*** Opening of THE INPUT ***

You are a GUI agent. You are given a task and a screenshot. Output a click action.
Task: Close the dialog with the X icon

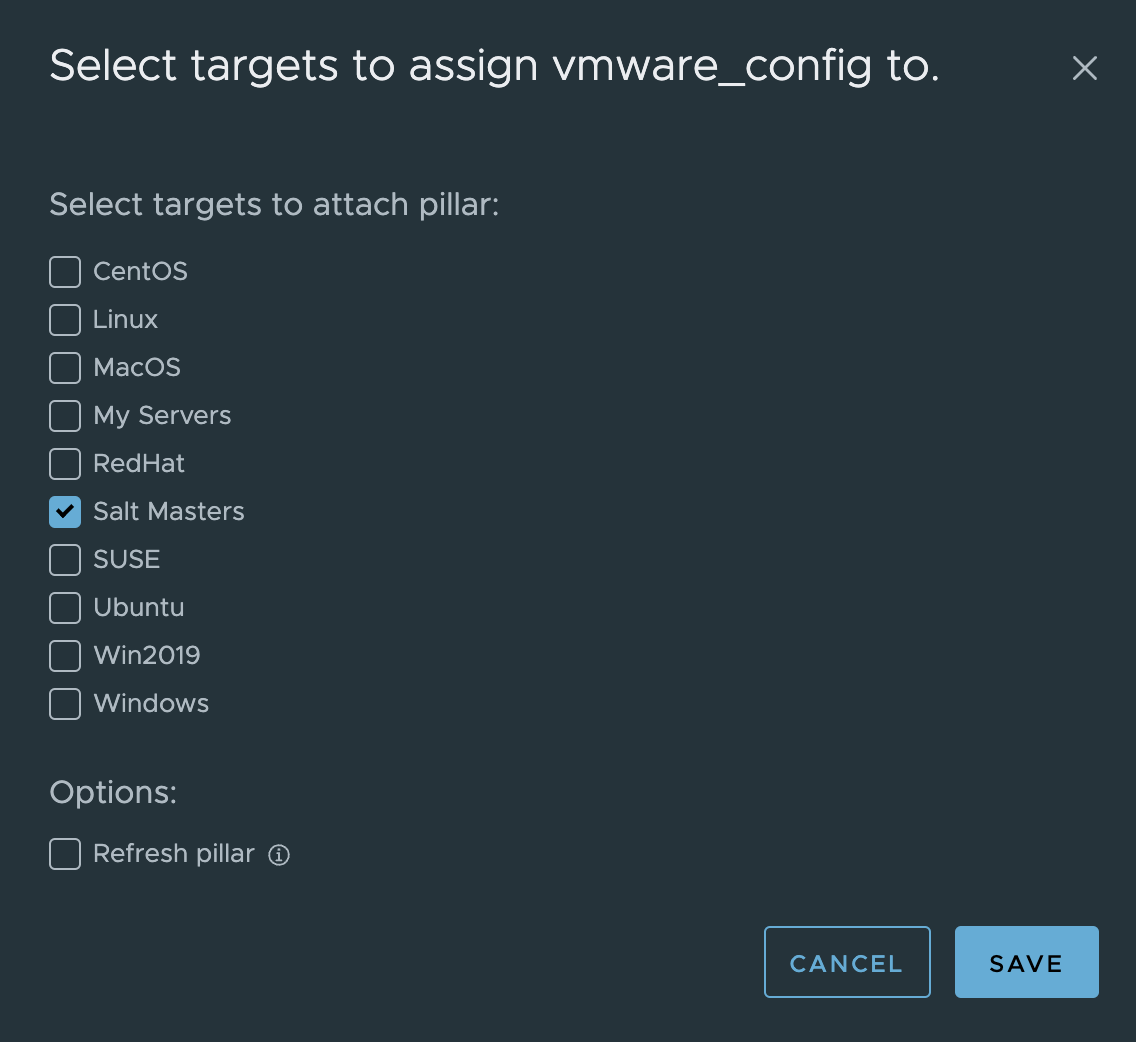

*** Close of THE INPUT ***
*** Opening of THE INPUT ***

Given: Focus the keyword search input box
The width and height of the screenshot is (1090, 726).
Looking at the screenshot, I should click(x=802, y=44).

*** Close of THE INPUT ***
*** Opening of THE INPUT ***

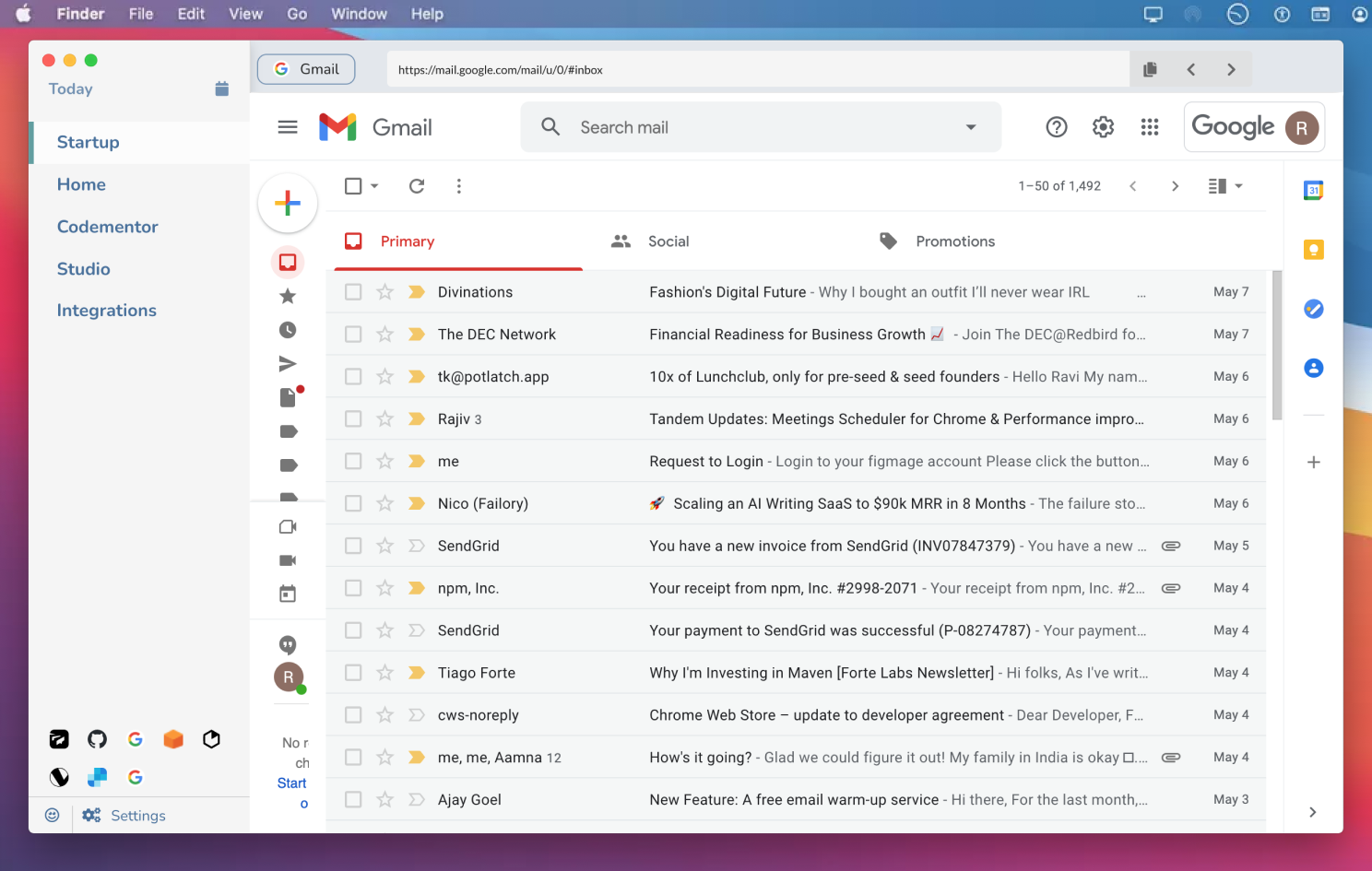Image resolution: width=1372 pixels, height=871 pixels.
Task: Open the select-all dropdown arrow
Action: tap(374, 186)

*** Close of THE INPUT ***

PROBLEM:
Please reproduce, exactly as they appear above, the lines from the line containing "You are a GUI" up to and including the line containing "Task: Close the dialog with the X icon".

EXERCISE RESULT:
You are a GUI agent. You are given a task and a screenshot. Output a click action.
Task: Close the dialog with the X icon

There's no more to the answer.